What a lovely name, thought Amelia Sachs.

She said to the INS agent, "They're going to detention?"

"Right. Until the hearing."

"Do you have a problem putting them in one of our safehouses?" The NYPD had several nondescript, high-security town houses in the city, used for witness protection. INS detention centers for illegal immigrants were notoriously lax. Besides, the Ghost would be expecting them to go to an Immigration facility and, with his guanxi, might pay someone in the detention center to let him or a bangshou inside to try to kill the family again.

"Fine with us."

The town house in Murray Hill was free, Sachs knew. She gave the agent the address and the name of the NYPD officer who oversaw the houses.

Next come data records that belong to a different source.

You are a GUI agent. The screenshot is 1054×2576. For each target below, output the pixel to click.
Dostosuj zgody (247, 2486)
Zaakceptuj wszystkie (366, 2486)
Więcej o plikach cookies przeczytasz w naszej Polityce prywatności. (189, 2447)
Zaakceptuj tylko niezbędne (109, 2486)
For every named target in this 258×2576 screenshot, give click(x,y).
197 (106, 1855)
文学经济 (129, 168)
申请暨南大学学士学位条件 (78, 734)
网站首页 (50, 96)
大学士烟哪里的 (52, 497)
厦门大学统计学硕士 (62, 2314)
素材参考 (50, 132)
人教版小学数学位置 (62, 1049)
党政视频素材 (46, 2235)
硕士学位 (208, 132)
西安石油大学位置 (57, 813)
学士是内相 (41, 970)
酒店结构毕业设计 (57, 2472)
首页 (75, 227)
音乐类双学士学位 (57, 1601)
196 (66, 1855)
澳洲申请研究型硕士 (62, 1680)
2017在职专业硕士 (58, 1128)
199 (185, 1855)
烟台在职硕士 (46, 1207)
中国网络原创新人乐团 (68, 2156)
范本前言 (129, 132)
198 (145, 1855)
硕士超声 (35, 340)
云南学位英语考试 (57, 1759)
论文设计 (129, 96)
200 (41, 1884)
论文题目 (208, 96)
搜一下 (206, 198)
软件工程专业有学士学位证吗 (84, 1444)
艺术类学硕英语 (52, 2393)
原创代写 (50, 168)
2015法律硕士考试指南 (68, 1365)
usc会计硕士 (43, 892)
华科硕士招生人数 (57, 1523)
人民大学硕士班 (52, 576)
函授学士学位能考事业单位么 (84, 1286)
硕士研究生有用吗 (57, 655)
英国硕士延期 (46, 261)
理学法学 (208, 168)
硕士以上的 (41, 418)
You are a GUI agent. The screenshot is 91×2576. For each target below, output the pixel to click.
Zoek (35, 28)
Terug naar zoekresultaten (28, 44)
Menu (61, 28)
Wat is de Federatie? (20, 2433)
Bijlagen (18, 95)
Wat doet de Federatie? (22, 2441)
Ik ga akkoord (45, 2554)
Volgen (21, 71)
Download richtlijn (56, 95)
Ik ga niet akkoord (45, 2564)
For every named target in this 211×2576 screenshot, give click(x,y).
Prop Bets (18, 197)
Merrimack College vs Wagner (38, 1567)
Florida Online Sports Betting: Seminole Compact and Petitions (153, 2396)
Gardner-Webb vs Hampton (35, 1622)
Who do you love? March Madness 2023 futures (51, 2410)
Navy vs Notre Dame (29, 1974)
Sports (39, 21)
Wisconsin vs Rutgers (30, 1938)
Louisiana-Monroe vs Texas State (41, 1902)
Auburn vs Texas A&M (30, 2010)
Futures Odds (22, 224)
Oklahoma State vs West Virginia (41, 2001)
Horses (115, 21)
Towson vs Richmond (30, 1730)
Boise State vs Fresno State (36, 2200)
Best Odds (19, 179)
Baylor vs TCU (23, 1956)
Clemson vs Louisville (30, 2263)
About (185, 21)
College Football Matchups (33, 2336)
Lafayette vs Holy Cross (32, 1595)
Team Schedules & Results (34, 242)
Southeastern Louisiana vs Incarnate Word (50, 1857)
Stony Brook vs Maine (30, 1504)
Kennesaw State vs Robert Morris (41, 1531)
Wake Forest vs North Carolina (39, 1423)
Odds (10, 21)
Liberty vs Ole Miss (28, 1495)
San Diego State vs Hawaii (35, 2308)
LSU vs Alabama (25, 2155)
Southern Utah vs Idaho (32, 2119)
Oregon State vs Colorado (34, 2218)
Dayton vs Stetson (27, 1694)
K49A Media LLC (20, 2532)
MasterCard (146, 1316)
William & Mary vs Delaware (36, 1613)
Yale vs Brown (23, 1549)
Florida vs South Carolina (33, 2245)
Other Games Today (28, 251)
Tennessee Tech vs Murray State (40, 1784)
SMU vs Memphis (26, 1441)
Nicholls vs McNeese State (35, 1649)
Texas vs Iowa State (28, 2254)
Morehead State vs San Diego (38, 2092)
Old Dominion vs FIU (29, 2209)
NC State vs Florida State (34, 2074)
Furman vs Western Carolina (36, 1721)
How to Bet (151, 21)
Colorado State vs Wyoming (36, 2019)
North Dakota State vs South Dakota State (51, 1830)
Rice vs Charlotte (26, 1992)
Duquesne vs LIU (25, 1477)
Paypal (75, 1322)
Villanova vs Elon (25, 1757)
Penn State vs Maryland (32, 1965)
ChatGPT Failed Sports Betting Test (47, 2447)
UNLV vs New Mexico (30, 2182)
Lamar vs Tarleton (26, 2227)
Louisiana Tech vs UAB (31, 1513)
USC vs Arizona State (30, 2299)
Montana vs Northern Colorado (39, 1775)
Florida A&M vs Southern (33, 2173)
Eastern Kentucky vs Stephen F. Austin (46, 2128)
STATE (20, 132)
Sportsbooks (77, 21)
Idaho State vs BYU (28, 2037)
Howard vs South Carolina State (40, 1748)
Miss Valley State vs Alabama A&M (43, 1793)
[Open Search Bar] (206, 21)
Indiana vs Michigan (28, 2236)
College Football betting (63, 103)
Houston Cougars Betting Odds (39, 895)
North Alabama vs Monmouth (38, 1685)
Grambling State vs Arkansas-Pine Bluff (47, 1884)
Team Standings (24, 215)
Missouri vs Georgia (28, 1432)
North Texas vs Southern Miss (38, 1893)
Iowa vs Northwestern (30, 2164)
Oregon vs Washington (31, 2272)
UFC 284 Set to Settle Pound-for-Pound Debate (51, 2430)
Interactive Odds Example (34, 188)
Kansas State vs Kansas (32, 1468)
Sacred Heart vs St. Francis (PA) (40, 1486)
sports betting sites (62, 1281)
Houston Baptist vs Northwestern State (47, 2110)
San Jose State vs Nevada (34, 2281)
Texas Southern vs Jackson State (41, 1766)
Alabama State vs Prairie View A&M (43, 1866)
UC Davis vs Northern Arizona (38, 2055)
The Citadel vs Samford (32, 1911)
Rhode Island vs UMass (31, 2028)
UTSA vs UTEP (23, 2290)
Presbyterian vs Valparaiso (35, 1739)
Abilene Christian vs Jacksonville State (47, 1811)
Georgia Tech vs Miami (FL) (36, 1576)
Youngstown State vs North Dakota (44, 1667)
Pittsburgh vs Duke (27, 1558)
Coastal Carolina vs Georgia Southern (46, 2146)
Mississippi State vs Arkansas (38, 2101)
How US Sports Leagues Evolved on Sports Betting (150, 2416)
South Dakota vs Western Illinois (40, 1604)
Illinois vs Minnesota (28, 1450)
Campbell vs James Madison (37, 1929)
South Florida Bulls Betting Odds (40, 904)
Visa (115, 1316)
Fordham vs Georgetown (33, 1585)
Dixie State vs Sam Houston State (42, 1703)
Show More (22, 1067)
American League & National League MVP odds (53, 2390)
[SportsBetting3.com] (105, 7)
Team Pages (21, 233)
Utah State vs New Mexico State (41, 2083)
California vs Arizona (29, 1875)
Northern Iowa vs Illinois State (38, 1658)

The INS agent then looked at Wu and, like a bad-tempered schoolteacher, said, "Why don't you people just stay at home? Fix your problems there. You almost got your wife and family killed."

Wu's English wasn't good but apparently he understood her. He rose from his wife's bedside and gestured broadly. "Not our fault!" he snapped, leaning toward the sour woman. "Coming here not our fault!"

Amused, the INS agent asked, "Not your fault? Who do you want to blame?"

"You country!"

"How do you figure that?"

"You not see? Look around! All you money and richnesses, you advertising, you computers, you Nikes and Levis, cars, hair spray . . . You Leonardo DiCaprio, you beautiful women. You pills for everything, you makeup, you television! You tell whole world you got fuck everything here! Meiguo is all money, all freedom, all safe. You tell us everybody how good is here. You take our money, but you say to us mei-you, go away! You tell us our human rights terrible, but when we try come here you say mei-you!"

The thin man lapsed into Chinese then calmed. He looked the woman up and down, nodded at her blond hair. "What your ancestor? Italians, Englishes, Germans? They in this country first? Huh, tell me." He waved angrily and sat down on the bed, put his hand on his wife's uninjured arm.

The agent shook her head, smiling in a condescending way, as if astonished that the immigrant couldn't figure out the obvious.

Sachs left the somber family behind and motioned Li after her to the clinic exit. They paused at the curb then jogged between two fast-moving taxis. Sachs wondered if she'd been close enough to the second one to cut the tail off any demons pursuing her.